Featuring six performers with magical talents ranging from mind bending mind-reader to hip hop street magician – the team of Impossible are out to prove that magic and grand illusion are still relevant.

Steeped in drama with an impressive set and a voice over narration comparable to something from a semi-spooky theme park ride, the night begins well.

Lloyd Wood (Director): ‘The Impossible team are embarking on an extraordinarily exciting journey bringing together masters of their craft from the UK and abroad to demonstrate their exceptional skill, dexterity and fearlessness presenting original and inventive stage magic.

Exploring the feats of the impossible with grand illusion, sleight of hand, daredevil escapology and mind-blowing mentalism we aim to inspire and thrill our audiences from all around the UK whilst taking them on a journey through the light and dark of magic, mysticism and mystery across the ages.’

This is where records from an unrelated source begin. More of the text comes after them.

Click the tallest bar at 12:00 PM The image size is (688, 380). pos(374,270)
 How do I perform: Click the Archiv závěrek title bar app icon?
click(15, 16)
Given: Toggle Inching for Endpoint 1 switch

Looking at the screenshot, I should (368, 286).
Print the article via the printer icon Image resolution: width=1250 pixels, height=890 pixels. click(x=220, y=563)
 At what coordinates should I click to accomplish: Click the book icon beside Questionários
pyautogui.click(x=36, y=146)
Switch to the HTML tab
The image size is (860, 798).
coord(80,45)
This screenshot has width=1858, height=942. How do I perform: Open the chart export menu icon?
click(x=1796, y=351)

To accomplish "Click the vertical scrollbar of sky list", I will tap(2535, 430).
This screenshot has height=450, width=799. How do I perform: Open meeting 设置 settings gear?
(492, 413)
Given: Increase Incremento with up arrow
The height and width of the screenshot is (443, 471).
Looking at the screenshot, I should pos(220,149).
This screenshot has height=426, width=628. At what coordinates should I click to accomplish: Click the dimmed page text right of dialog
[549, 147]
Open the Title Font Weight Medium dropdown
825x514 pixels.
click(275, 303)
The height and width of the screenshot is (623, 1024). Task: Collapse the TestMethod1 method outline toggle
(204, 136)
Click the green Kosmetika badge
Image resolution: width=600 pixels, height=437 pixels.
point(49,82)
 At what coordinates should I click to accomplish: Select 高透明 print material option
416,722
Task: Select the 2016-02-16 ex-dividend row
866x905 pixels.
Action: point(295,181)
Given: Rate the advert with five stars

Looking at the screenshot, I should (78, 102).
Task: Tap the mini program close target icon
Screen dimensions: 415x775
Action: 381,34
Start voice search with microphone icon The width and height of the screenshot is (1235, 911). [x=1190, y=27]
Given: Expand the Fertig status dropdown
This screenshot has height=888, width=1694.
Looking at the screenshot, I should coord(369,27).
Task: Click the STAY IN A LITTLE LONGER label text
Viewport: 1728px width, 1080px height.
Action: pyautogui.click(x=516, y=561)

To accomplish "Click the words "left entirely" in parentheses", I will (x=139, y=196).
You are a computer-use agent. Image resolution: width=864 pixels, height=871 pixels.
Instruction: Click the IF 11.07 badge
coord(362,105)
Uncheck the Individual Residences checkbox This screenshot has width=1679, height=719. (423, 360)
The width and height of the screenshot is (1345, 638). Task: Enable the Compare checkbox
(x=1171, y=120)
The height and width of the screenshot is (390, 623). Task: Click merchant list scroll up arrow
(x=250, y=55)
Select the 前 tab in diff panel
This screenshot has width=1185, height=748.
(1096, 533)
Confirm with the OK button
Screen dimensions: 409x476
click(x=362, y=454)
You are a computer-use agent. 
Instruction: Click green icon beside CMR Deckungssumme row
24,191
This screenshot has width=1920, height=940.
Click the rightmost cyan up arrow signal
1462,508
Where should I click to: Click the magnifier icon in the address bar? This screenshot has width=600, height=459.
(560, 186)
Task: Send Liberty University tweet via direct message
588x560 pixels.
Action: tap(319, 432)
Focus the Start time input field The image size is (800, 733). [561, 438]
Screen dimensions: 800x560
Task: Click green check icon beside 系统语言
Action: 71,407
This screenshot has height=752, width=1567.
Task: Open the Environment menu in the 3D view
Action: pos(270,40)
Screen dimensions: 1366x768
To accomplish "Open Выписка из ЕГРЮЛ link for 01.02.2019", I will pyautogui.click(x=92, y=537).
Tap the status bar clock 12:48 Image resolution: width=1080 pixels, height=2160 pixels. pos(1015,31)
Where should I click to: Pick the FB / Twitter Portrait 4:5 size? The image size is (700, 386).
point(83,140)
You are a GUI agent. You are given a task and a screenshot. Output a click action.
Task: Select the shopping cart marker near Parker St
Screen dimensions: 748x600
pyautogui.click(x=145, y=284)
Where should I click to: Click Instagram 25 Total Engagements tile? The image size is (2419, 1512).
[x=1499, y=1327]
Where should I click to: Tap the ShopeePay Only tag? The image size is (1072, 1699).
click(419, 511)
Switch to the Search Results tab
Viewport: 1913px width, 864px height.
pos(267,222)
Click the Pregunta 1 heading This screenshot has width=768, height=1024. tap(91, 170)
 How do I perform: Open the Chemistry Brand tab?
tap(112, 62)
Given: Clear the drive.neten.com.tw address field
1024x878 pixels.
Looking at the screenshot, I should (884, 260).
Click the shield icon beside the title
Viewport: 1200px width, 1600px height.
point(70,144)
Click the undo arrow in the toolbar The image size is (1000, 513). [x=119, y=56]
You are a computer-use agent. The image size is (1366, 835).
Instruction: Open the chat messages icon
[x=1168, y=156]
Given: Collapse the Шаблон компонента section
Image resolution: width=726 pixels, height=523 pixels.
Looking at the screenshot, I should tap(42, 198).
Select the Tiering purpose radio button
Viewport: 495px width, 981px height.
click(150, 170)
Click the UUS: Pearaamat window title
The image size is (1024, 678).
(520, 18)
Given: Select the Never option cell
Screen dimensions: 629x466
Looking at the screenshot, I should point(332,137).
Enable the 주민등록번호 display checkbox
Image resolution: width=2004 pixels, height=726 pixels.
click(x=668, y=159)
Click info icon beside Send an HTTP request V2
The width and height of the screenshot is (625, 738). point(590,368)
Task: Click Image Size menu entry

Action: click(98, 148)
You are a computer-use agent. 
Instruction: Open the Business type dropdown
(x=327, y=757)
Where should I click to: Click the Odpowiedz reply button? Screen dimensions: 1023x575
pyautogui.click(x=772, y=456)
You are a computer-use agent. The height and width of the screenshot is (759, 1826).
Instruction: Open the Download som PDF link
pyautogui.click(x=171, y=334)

Many of the acts required audience participation which sent wild giggles of excitement through the auditorium to begin with before the fear set in when it dawned on the participants that they might be chopped in half or set on fire.

Not to fear – the only person being chopped up was the only female performer of the piece – the team of Impossible obviously decided to ignore the evolution of the role of the woman on stage when embarking on their magical reinvention.

Stand out performer of the night was Magical Bones – the hip hop street magician, (sounds bizarre on paper I know). Considered to be the most exciting talent to have emerged from the magic industry in recent years, (real name Richard) brought something genuine, Dynamo-esque to his performance, making his magic seem tangible and less Liberace than the rest.

A comedienne said recently that less people watch live comedy and prefer to watch it from the comfort of their couch – and I think the same can be said for magic.

Impossible feels like the next phase of performance evolution from greats such as Houdini with their brilliant ideas and the impressive production.

Definitely a night for all ages – maybe more so for a younger crowd

Remember, whatever you do, don’t try this at home- the female of the household might not like the sparkly leotard provided.